'Thank you for all the many and varied comments on this post, I have been reading them with interest. Unfortunately due to work commitments I will be unable to answer them all, but I thought I’d take this opportunity to answer NotaSheep’s list of questions which seem the most constructive in terms of this discussion. I will repeat each question here so that you can read them.
1) If the UK had joined the Euro more than two years ago would you expect UK interest rates to be lower or higher now?
Interest rates as set by the Bank of England were 3% on 25th Nov 2008, and dropped steadily to reach 0.5% in March 2009, since when they have been unchanged. Interest rates set by the ECB were 3.25% on 25th Nov, and dropped steadily to reach 1% in May 2009, since which they have been unchanged (key figure is Main refinancing operations). So in last two years we can assume that interest rates in the UK would not have been different to any large degree had we been part of Euro. In years 2002-2006 the data reveals that Bank of England rates were about 1.5-2% higher than European Central Bank. Obviously we cannot state what the ECB rates would have been had the UK been a member of the Euro, since the impact of the UK on the macro data and models the ECB uses to set rates would have been very high, given the relative size of its economy. One could argue that, assuming the ECB drew the same conclusions as the Bank of England Monetary Policy Committee, the rate of ECB rates would have been marginally higher than they were, but not as high as those set by the Bank of England. But this is mere speculation and impossible to prove.
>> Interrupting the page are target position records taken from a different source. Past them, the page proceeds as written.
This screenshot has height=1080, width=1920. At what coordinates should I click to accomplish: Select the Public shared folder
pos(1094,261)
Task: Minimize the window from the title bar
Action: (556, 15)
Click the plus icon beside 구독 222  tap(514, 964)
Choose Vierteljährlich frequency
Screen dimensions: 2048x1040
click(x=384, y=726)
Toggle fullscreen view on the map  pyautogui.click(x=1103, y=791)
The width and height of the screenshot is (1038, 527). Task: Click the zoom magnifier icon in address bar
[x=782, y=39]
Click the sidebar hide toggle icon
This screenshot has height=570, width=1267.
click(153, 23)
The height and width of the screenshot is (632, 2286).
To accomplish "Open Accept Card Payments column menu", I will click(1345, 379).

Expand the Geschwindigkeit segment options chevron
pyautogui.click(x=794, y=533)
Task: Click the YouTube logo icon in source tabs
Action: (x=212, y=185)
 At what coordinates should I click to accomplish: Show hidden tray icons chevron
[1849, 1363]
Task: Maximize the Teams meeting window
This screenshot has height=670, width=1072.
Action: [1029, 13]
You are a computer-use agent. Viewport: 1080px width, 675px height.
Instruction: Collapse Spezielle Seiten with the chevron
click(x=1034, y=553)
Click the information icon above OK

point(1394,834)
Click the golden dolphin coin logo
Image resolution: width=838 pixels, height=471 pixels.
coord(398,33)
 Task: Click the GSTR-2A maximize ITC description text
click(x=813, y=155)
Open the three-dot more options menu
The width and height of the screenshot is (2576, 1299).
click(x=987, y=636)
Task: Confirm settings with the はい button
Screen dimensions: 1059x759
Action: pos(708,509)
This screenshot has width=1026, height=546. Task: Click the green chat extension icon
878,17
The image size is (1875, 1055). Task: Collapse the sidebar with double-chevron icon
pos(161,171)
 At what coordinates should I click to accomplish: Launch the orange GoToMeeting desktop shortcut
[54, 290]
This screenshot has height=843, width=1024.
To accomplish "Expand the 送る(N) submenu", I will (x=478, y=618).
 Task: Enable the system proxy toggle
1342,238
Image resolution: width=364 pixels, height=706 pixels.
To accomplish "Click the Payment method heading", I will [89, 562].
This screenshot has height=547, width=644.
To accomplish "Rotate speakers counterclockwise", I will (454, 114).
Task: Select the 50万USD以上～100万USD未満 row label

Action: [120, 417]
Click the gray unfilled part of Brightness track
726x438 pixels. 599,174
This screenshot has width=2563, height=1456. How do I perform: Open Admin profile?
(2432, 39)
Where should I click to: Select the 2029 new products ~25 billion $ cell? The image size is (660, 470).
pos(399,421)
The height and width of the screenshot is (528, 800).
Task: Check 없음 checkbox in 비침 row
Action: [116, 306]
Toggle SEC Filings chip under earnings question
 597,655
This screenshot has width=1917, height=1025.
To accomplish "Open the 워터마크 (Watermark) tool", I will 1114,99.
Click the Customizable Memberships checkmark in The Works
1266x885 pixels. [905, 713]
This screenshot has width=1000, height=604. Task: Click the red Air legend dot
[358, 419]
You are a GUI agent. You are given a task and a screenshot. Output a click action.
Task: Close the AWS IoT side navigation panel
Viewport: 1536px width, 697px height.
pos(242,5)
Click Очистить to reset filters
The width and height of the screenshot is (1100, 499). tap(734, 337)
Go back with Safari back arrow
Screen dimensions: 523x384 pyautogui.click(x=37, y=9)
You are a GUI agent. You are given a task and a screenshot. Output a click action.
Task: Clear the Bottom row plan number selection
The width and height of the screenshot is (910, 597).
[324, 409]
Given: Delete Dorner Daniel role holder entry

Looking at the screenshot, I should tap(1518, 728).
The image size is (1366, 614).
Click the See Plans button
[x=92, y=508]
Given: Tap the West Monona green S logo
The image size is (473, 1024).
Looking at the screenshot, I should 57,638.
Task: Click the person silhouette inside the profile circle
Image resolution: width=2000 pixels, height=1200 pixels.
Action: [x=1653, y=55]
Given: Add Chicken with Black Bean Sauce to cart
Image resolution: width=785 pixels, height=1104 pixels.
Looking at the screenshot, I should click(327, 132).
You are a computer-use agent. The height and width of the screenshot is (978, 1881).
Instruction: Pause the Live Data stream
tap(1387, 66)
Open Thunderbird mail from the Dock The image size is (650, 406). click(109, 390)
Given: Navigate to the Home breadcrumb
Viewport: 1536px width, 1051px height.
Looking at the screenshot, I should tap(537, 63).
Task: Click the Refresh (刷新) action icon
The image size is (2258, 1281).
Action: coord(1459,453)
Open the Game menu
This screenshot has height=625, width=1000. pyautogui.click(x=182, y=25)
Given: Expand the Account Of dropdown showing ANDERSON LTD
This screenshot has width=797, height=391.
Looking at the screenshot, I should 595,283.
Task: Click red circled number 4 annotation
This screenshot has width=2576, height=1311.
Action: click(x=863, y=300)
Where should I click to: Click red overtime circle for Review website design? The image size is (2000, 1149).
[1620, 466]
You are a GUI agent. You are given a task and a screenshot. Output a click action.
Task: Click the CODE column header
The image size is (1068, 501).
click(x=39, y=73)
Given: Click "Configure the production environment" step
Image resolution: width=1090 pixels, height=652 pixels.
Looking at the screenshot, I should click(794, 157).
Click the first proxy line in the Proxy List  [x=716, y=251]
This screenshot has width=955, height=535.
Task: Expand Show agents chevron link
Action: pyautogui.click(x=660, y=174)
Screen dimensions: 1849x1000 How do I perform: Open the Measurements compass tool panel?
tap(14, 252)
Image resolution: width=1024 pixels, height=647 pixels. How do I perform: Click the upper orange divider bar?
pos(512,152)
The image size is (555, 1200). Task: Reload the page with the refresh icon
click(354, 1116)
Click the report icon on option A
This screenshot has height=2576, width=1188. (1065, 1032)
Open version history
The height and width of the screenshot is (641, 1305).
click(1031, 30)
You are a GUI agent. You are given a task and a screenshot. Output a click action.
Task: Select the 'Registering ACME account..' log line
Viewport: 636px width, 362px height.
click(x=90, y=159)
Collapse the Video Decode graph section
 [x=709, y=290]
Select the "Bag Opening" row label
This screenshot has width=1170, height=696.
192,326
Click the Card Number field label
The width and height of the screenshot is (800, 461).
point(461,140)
2) If the UK joined the Euro within the next six months would you expect interest rates to rise or fall?
Given that interest rates BoE and ECB interest rates are virtually identical, and have been for the last 18 months, one would imagine that UK interest rates would not change greatly. Impossible to say however, depends on unknowns such as demand led-inflation resulting from any economic recovery, spike in commodity prices etc vs. decreases in wage inflation caused by austerity measures etc.
3) If the UK joined the Euro within the next six months would you expect the UK’s credit default swaps to rise by more or less than 300 bps?
I would expect them to remain where they currently are, assuming that UK’s triple AAA rating were to remain in place when it joined the euro. But again, total speculation.
4) What economics qualifications do you have that enable you to state that ‘joining the single currency … is the best one for our country’
I think we can all remember that the bankers, who we know had many economic qualifications between them, managed to get it so wrong on the economy.
5) If you are so certain that ‘joining the single currency … is the best one for our country’ would you support a referendum to put this question to the UK electorate?
I would follow the line of the Labour party on this issue.'
Hmmm. Let's see what we have here:
1) A good answer, I wonder from where it comes.
2) A good answer although there is no mention that by joining the Euro the UK would lose its freedom to set interest rates to suit its economic conditions and not those of a collection of other countries
3) An interesting answer
4) Oh dear, not an answer to my question but an attack on bankers. Is Mary Honeyball saying that because banker got it wrong a knowledge of economics is a liability, or at least not useful? I wonder what are her qualifications in economics, she must have some background knowledge to have answered points 1,2 & 3 so ably?
5) Oh dear it would seem that Mary Honeyball is a sheep - 'I would follow the line of the Labour party on this issue.' I hesitate to use the parental cliche but 'If the Labour Party told her to jump off a cliff would she?'
I will put these comments to Mary Honeyball and see what she replies, somehow I think that the she will consider the correspondence closed as she has 'answered' my five questions, even though she has only partly. However I may be wrong, either way I will report back.